When Pain Medication Stops Working
Three Things to Check First
Before concluding that medication has failed, bring these questions to your doctor:
1. Is the Current Medication the Right Match?
Different types of pain respond to different medications:
| Type of pain | What it feels like | Medications that help |
|---|---|---|
| Inflammatory pain | Hurts with movement; swelling or warmth | NSAIDs (e.g., ibuprofen, naproxen, celecoxib) |
| Neuropathic pain | Burning, tingling, electric-shock sensations; painful to the touch | Pregabalin (Lyrica), gabapentin, duloxetine (Cymbalta) |
| Reduced blood flow pain | Pain with walking that eases with rest | Limaprost (a prostaglandin analog) |
| Mixed pain | A combination of the above | Combination therapy |
If you've only been taking anti-inflammatory painkillers, your pain may have shifted to neuropathic pain, which requires a different class of medication entirely — such as pregabalin or duloxetine.
[!info] More about medications Medication covers the different drug categories and how they are chosen.
2. Are You Taking the Medication Correctly?
| Common issue | How it affects you |
|---|---|
| Only taking it "as needed" when pain spikes | Blood levels never stabilize, so the medication can't work as designed |
| Reducing the dose due to side effect concerns | You may not be taking enough for it to be effective |
| Frequently forgetting doses | The effect is interrupted |
Medications like pregabalin and duloxetine work best when taken at the same time every day, consistently. They are not meant to be taken only when pain strikes.
3. Side Effects Making It Hard to Continue?

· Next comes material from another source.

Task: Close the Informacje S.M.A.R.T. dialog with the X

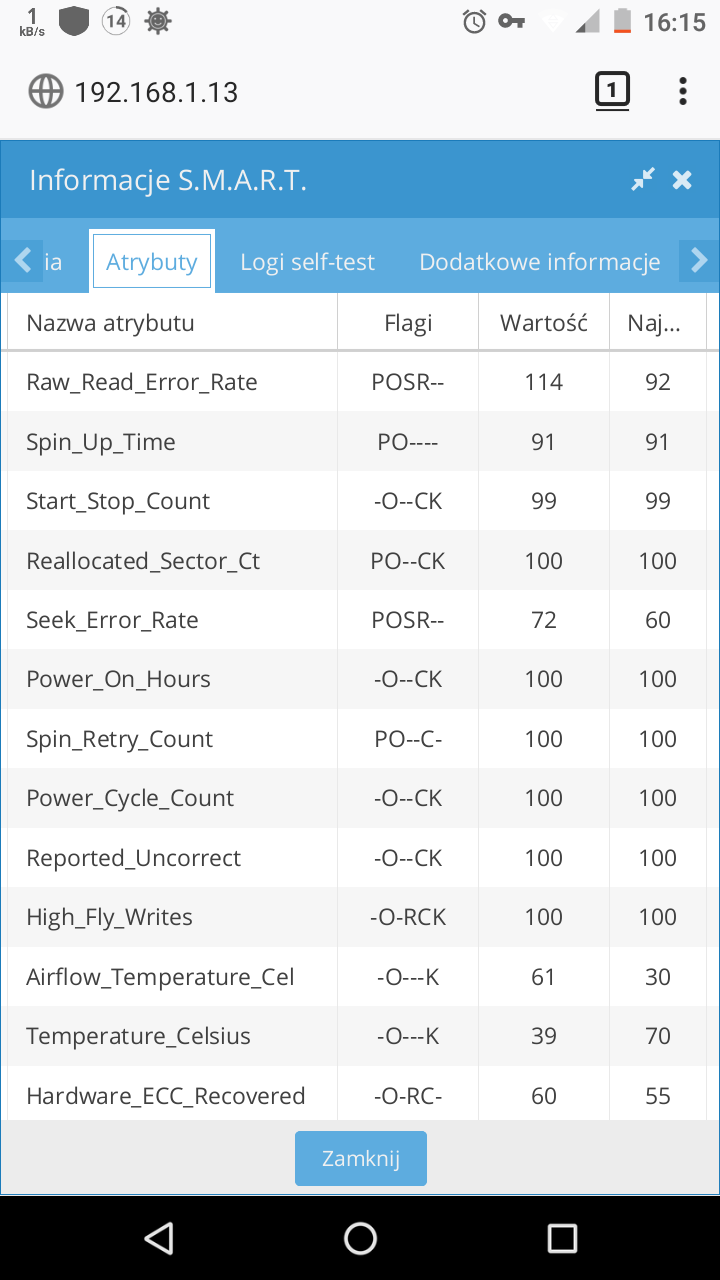Action: 682,180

Some medications cause side effects that are more pronounced in older adults:
| Medication | Common side effects | What can be done |
|---|---|---|
| Pregabalin (Lyrica), gabapentin | Dizziness, unsteadiness | Start at a low dose; take at bedtime |
| Tramadol | Nausea, constipation | Add anti-nausea medication or a stool softener |
| NSAIDs (long-term) | Stomach problems, kidney issues | Take with a stomach-protecting medication; monitor with blood tests |
If side effects are the reason you can't continue, talk to your doctor about switching to a different medication or exploring non-medication options.